The upbeat assessment reflected a recent warming of U.S.-Chinese diplomatic ties, but the meeting produced no breakthroughs. Chinese spokesman Ma Zhaoxu did not mention sanctions in a statement on Hu's meeting with Obama.
Ma said China hopes all parties will step up diplomatic efforts and seek ways to resolve the Iranian nuclear issue through negotiations.
"China and the United States share the same overall goal on the Iranian nuclear issue," the Chinese statement said.
The U.S. description of the meeting echoed recent comments from Secretary of State Hillary Rodham Clinton, U.N. Ambassador Susan Rice and others that the Chinese are now willing to talk turkey on sanctions — although nothing about a specific commitment. They started working on language at the U.N. last week.
Bader said Hu and Obama instructed their aides to work with the group of nations directly overseeing the Iranian nuclear issue and with U.N. officials to come up with a sanctions resolution. "The resolution will make clear the costs of pursuing a nuclear program that violates Iran's obligations and responsibilities," he said.
China — as do the United States, Russia, Britain and France — holds veto power on the U.N. Security Council. So it could block any sanctions proposal it does not like. In the past, both China and Russia have expressed reservations with some of the proposals issued by the United States.
On the currency dispute, Bader said Obama reiterated his view that there needs to be "a more market-oriented exchange rate."
U.S. manufacturers claim China keeps its currency pegged to the dollar to make its exports cheaper. And Obama has publicly called on China to let its currency rise.
Analysts suggest China doesn't want to be seen as bowing to U.S. pressure. Still, there have been recent signs that China is moving on its own toward allowing its currency to rise with market conditions.
The White House official called it a "positive and constructive" meeting, "a meeting without talking points" involving leaders who are "familiar and comfortable with each other."
He said the two leaders did break for a moment of silence to remember the deaths of 29 U.S. miners in the worst U.S. coal mining disaster since 1970.
The meeting came during a recent thaw in diplomatic exchanges between the two countries after a period of rising tensions aggravated by China's rigid currency policies, U.S. arms sales to Taiwan, Obama's meeting with the Dalai Lama at the White House and U.S. tariffs on Chinese tires.
Poised to soon surpass Japan as the world's second-biggest economy, China has softened its recent muscular rhetoric, muting criticisms of the U.S. as both nations seek to recovery from economic troubles.
In a step further reflecting the recent thaw in relations, Treasury Secretary Timothy Geithner postponed until this summer a report that had been due this week that might have condemned China for manipulating its currency, as Geithner had asserted in the past.
That could have proved an embarrassment to China, with its president in Washington attending Obama's summit.

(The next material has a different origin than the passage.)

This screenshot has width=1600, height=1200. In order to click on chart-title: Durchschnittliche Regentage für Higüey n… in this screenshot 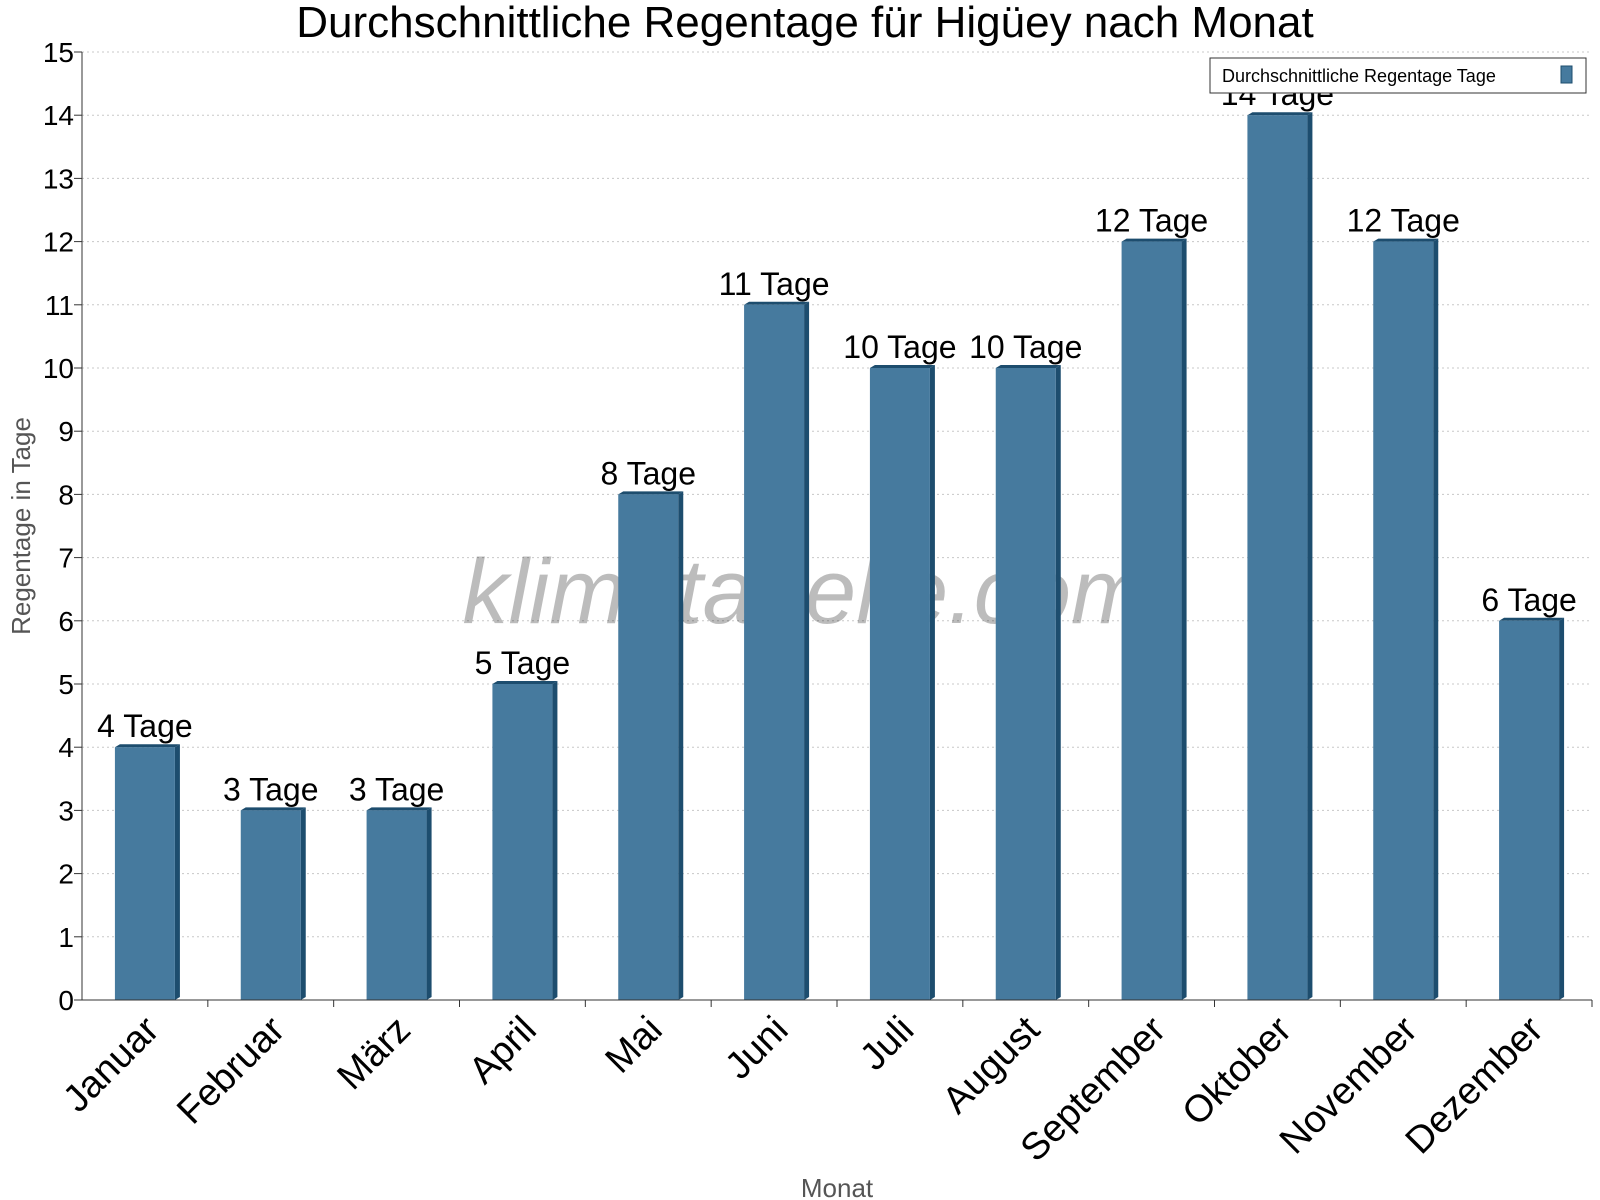, I will do `click(804, 24)`.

Geithner also made an unscheduled visit to China last week — following a trip to India — and met with Chinese Vice Premier Wang Qishan.

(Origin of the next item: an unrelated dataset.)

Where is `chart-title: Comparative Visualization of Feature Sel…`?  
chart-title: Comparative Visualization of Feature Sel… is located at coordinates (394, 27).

That led to an increase in speculation that China may be getting closer to allowing its currency, the yuan, also called the renminbi, to appreciate with market forces. A stronger yuan would cut import prices inside China.
There are mixed views within China on the value of keeping the currency tied to the dollar. A stronger yuan, for instance, would give China's central bank a freer hand to raise interest rates to combat inflation.
A move to let the yuan rise in value against the dollar would benefit U.S. exporters. The undervalued Chinese currency has made Chinese goods cheaper for American consumers. But it's hurt U.S. companies by making their products costlier in China.
Fred Bergsten of the Peterson Institute for International Economics says the yuan is 25 percent to 40 percent undervalued against the dollar. If the Chinese currency were to appreciate by that amount, he estimates, it could generate 600,000 to 1.2 million U.S. jobs.
Charles Freeman, former assistant U.S. trade representative for China affairs and now with the Center for Strategic and International Studies, said there's "definitely been a public warming in relations" between the U.S. and China in recent weeks. "And I think the private relationship is slightly warmer," he said.
Freeman said he expects the Chinese will soon act to let its currency rise. "It's been in the works for a long time," he said.
As to future relations between the two economic super powers, "we're always going to have a bit of a roller coaster," Freeman said.